First thought...sour grapes Hate to say it but do you think your colleague just had a tough time in there?

She could always enquire how the pregnant lady is afterwards? You know, mention it to someone else on the panel that she was concerned for the pregnant lady, found herself concerned for her health, was going to pass out blah blah..

RibenaBerry · 29/11/2008 10:53

Presumably everyone who was interviewed had the same panel and so, if this woman was feeling unwell, all of them probably had roughly the same experience? I wouldn't bother to be honest.

oops · 29/11/2008 11:02

Message withdrawn

Hassled · 29/11/2008 11:09

She shouldn't complain. As long as the woman did the same thing during all other interviews, each candidate was exposed to the same levels of possible distraction, so no injustice.

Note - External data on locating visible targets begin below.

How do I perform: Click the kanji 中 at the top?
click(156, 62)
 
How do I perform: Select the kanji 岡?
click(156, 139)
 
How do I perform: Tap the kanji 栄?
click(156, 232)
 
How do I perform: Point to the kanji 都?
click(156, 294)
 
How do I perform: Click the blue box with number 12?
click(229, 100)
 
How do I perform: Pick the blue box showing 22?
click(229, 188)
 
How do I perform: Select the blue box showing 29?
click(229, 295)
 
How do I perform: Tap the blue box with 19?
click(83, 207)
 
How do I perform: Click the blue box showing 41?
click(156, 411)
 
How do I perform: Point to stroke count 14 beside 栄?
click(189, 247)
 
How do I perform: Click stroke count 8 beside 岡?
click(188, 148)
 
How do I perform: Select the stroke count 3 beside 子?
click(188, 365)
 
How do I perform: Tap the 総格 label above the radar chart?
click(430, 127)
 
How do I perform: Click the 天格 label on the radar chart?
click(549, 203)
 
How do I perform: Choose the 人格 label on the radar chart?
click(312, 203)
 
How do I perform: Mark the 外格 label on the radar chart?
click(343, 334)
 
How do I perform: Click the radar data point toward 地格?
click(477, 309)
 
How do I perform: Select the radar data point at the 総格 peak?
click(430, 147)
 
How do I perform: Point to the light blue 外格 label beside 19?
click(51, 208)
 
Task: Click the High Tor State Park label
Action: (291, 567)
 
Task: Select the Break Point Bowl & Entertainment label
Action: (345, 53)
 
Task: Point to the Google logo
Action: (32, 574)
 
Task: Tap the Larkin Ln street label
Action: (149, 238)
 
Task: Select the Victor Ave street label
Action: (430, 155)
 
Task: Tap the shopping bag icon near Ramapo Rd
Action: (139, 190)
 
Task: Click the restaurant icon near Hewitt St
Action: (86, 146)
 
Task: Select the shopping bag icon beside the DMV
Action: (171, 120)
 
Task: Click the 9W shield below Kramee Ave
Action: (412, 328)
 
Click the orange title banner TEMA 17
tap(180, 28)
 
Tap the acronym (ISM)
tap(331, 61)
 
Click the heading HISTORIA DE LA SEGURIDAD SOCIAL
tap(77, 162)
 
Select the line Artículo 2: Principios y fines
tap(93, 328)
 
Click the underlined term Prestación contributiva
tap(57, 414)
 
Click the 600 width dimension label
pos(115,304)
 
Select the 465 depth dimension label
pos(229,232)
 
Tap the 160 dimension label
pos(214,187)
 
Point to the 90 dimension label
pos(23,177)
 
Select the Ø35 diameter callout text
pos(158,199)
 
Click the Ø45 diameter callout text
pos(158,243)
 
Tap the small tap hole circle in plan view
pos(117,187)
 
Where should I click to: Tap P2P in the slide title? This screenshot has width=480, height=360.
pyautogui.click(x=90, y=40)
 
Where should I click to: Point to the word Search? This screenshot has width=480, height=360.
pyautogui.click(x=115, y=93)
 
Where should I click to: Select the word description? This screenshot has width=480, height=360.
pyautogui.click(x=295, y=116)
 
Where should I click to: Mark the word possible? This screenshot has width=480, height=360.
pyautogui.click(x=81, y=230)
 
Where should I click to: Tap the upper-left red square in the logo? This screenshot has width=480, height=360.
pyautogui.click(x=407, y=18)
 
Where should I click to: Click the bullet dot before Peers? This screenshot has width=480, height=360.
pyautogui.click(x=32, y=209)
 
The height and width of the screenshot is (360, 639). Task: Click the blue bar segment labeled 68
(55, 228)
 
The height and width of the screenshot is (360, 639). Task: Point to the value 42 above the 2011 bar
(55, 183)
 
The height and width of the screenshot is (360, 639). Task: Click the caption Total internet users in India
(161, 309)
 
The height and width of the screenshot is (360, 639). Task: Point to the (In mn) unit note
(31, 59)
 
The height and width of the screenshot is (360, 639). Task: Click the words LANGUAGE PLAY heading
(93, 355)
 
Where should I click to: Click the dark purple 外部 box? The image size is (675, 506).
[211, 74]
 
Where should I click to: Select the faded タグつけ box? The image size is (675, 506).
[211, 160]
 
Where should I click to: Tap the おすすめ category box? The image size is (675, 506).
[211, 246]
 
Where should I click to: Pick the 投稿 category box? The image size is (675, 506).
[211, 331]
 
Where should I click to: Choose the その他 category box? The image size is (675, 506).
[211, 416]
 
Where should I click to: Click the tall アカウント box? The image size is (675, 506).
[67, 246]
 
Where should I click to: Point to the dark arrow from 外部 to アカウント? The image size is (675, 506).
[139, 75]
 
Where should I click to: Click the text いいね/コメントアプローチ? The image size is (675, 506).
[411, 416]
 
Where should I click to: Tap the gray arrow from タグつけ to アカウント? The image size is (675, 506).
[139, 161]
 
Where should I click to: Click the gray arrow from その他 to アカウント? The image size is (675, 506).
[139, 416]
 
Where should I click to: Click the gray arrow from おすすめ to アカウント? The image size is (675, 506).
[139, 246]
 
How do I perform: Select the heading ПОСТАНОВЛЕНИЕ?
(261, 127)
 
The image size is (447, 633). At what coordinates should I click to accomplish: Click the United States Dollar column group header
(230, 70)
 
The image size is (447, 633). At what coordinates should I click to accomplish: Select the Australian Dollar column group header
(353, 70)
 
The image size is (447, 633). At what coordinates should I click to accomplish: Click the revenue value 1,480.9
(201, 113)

flowerybeanbag · 29/11/2008 15:00

Agree don't complain. You said yourself she feels she performed badly, and presumably the same conditions applied for all candidates as Ribena says.

She should take what she can from it, try and get some useful constructive feedback and move on.

LittleBella · 29/11/2008 15:11

I don't really understand this. How did it affect her performance?

I could understand if it affected an interviewee's performance but if she was sitting on the panel, how would it affect her's? There's nothing difficult about sitting on an interview panel IMO (I've done it and it's nowhere near as challenging as being an interviewee).

She's missed the chance to call the woman on her behaviour - she should have addressed it at the time.